Verifica-se que a ampliação do cuidado, ocorreu em função da articulação dos saberes das diferentes categorias profissionais, ou seja, por intermédio da interdisciplinaridade, que favoreceu a construção de um trabalho em equipe integrado e compartilhado. Dito de outra forma, a interdisciplinaridade foi capaz de transcender a pura troca de informações, produzindo mudanças significativas no cotidiano de trabalho destas equipes, apresentando-se de forma alternativa ao cuidado norteado pelo paradigma dominante. Neste sentido, coaduna- se com Madeira (2009, p. 41), ao destacar que o trabalho na perspectiva de interdisciplinaridade está para além de um “simples monólogo dos profissionais ou do diálogo paralelo entre dois dentre deles”. A prática interdisciplinar deve ser considerada como um mecanismo para desenvolver um pensamento que contemple as diversidades do território de trabalho, instaurando, assim, novos caminhos para repensar o cuidado ampliado em saúde.

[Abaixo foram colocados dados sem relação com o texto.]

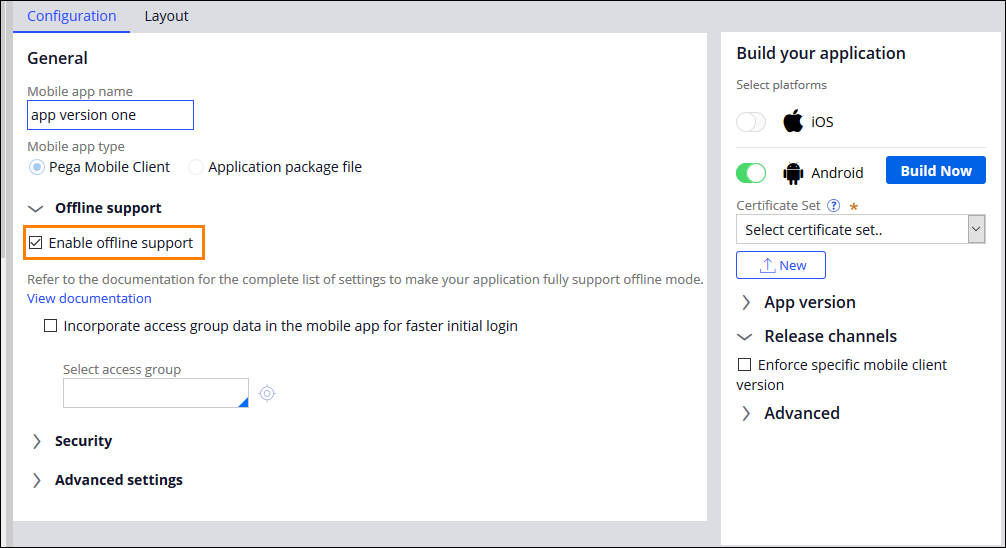This screenshot has height=548, width=1006.
Task: Select Application package file radio option
Action: [196, 168]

No que se refere a metodologia usada para a condução das reuniões entre NASF e eSF, os dados demonstram que esta não tem se mostrado resolutiva frente às demandas da eSF. Tal realidade ocorre, pois os casos não são discutidos com as eSFs, mas, sim, nos espaços destinados a reunião da equipe NASF. Desta forma, a eSF apresenta os casos a dupla de profissionais do Núcleo que são responsáveis pelo seu acompanhamento. Esses, por sua vez, discutem os casos e elaboram seus respectivos PTS, com os demais profissionais da equipe NASF. Após esta etapa, os PTS são apresentados às eSFs, para posterior execução. Percebe-se que em algumas situações, em função do tempo demandado para a “resolutividade” dos casos com as equipes NASFs, as eSFs acabam realizando o cuidado sem a colaboração do NASF.

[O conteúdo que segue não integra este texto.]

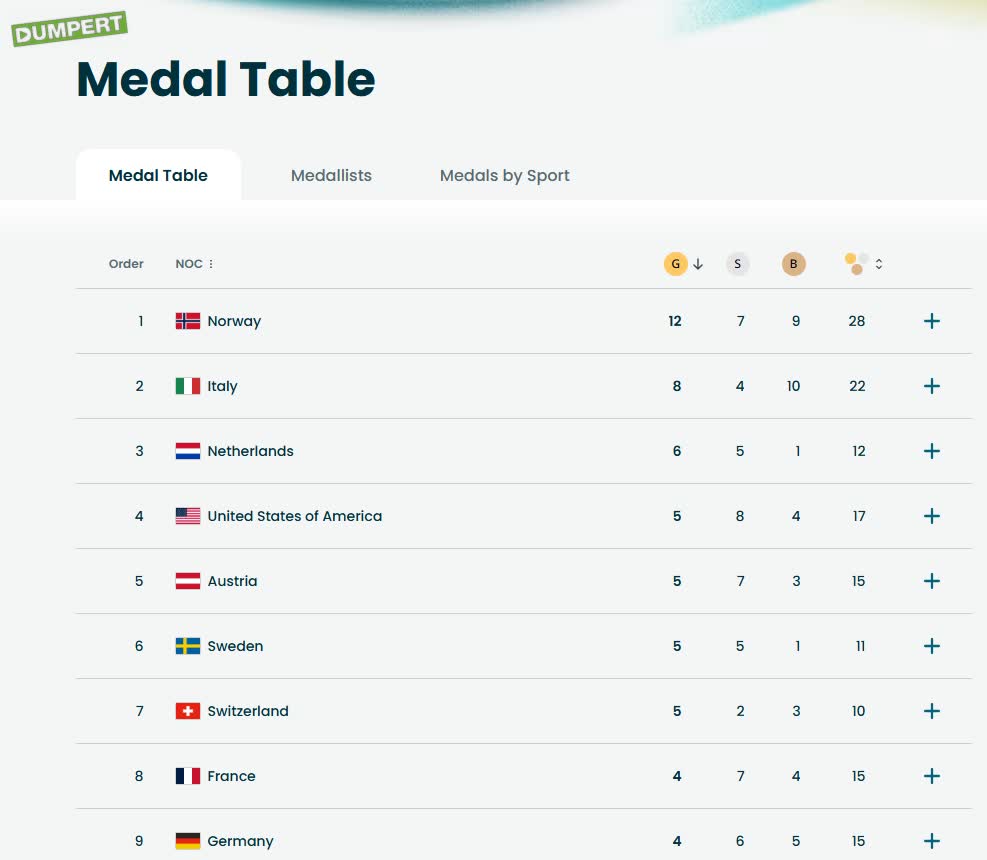Toggle sort order on total medals

tap(879, 264)
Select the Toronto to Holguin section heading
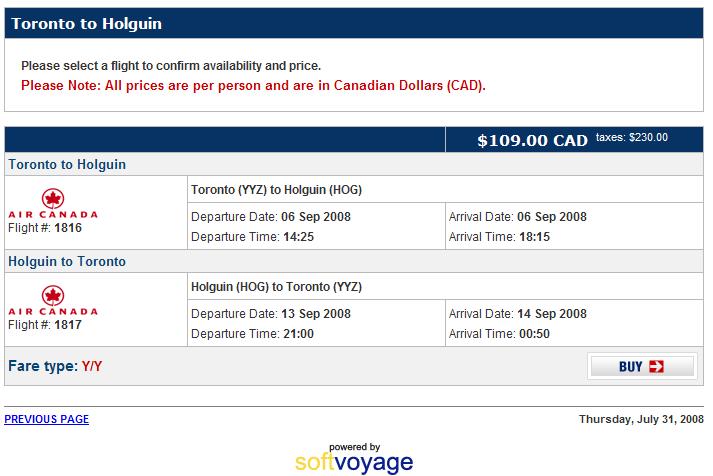This screenshot has height=476, width=713. (67, 164)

“Agora com a proposta do NASF é que eu tenho que sair da reunião da estratégia e discutir de novo esse caso com a equipe NASF, pra repensar de novo esse caso”.

“Eu sou equipe NASF. Aí eu vou à reunião da estratégia, eles me falam os casos, aí eu venho e discuto os casos na equipe NASF, quais os encaminhamentos que a gente vai dar, aí depois eu retorno pra eSF, com o PTS pronto pela equipe NASF, então a equipe NASF é que vai pensar no PTS”.

“(...) acontece a discussão de vários casos na reunião de equipe, nessa reunião com a estratégia, tem que ter os representantes do NASF, esses profissionais vão ouvir essas questões e vão anotar, pra levar pra reunião do NASF, pra gente discutir e dar os encaminhamentos, e depois voltarmos com o caso pra equipe da estratégia. Burocratizou demais. Aí quando chegam as respostas dos profissionais do NASF, as equipes da eSF relatam que já foi feito dessa forma ou a gente pensou da mesma forma”.

Fica claro que a organização adotada para a operacionalização das reuniões entre o NASF e as eSFs, inviabiliza o movimento de coprodução do cuidado entre essas equipes, reforçando os especialismos e a fragmentação existentes no cuidado em saúde, uma vez que, estabelece uma divisão clara entre os profissionais que pensam, no caso as equipes NASFs, e os que executam, representados pelas eSFs. Em outras palavras, este modo de operar não possibilita o trabalho colaborativo e a troca de conhecimento, visto que a construção das propostas terapêuticas para o cuidado em saúde fica somente a cargo dos profissionais do Núcleo. Diante deste cenário, de divisão de tarefas entre as equipes NASF e eSF, Shimizue e Fragelli (2016) ressaltam a importância dos profissionais da AB, terem conhecimento sobre as atribuições do NASF e sua metodologia de trabalho, para não correr o risco de produzir práticas que reforcem a fragmentação do cuidado e a verticalização das relações existentes nos serviços de saúde.